Google shipped TPU 8t and TPU 8i at Cloud Next on April 22 -- the first time Google has split a TPU generation into a dedicated training chip and a dedicated inference chip as separate products. The training chip tops out at 121 ExaFLOPs per superpod with 2 petabytes of shared HBM. The inference chip carries 384 MB of on-chip SRAM (3x the previous generation) and a Boardfly interconnect topology that cuts maximum network diameter by 50%.

The design space for training and inference has diverged enough that a single chip is a compromise on both. Training needs maximum HBM capacity and interchip bandwidth for model-parallel runs at scale -- TPU 8t doubles interchip bandwidth and delivers near-linear scaling to one million chips. Inference needs SRAM headroom and low-latency interconnects for MoE routing under tight SLA constraints -- TPU 8i's Boardfly topology and a new Collectives Acceleration Engine cut on-chip latency by up to 5x. Those are not the same optimization target. Squeezing both into one die means losing on at least one axis.

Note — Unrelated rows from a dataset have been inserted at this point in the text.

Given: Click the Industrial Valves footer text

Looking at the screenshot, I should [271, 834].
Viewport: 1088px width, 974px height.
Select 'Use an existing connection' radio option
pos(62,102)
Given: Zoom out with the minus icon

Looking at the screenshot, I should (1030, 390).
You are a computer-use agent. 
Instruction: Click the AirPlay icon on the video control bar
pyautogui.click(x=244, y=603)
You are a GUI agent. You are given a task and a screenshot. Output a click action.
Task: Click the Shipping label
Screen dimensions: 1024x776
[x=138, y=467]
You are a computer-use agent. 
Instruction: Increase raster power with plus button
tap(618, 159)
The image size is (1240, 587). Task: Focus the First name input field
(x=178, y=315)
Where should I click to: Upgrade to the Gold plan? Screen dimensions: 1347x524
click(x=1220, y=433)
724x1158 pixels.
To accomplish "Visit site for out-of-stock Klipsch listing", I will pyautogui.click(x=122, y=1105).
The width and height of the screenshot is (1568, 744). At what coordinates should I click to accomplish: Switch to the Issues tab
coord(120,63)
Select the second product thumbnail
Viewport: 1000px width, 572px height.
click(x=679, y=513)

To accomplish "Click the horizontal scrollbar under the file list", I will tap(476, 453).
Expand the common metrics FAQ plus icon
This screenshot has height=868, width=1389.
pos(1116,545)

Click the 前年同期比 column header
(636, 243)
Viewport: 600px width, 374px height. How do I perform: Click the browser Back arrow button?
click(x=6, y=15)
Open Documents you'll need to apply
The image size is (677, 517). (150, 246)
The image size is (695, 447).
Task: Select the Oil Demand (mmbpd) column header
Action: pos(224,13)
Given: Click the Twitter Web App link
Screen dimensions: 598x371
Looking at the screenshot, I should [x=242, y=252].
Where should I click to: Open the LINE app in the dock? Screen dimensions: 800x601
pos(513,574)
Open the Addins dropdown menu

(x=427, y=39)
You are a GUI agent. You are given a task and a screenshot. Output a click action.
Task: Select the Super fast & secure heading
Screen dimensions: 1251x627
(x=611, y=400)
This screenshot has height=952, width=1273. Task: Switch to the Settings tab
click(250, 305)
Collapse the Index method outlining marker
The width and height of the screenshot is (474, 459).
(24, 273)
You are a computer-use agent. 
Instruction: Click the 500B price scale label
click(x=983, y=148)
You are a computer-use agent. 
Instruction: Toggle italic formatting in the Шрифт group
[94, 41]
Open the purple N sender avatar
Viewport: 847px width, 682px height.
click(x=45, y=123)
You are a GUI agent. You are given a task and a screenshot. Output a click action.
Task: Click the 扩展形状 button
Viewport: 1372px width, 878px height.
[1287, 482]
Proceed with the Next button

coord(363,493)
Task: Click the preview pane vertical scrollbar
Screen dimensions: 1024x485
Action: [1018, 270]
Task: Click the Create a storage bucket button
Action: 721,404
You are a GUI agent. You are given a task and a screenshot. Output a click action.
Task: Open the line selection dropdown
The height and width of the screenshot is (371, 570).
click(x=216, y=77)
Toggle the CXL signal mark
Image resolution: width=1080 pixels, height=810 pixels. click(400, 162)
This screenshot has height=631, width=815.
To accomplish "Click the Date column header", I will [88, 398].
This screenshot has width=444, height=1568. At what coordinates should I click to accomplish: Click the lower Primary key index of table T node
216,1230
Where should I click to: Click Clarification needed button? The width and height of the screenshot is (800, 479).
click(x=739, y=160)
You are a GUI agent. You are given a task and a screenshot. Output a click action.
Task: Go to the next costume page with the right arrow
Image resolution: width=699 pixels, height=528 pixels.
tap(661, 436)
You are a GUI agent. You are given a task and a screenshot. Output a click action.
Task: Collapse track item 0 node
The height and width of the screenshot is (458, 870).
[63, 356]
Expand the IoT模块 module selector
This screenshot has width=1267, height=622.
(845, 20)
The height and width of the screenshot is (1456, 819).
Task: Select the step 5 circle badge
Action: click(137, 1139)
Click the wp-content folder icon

The Boardfly topology is worth dwelling on. It is a routing architecture decision, not a frequency bump. Most inference bottlenecks in large MoE models are interconnect-bound, not compute-bound -- the model weights are partitioned, and every token requires a gather across partitions. Halving the network diameter halves the worst-case gather latency. That is the kind of structural improvement that compounds at scale in a way that a raw FLOP increase does not.

The downstream consequence is that ML teams now have a forcing function to instrument and profile their workload mix before specifying infrastructure. AWS has Trainium and Inferentia. Groq targets inference exclusively. Google is now in the same camp at the hyperscaler level. The era of the "general-purpose AI chip" is over for anyone operating at meaningful scale. The teams that win will be the ones that characterize their training-to-inference ratio, design their silicon mix around it, and redeploy when that ratio shifts -- treating it as a first-class infrastructure decision, not a purchasing afterthought.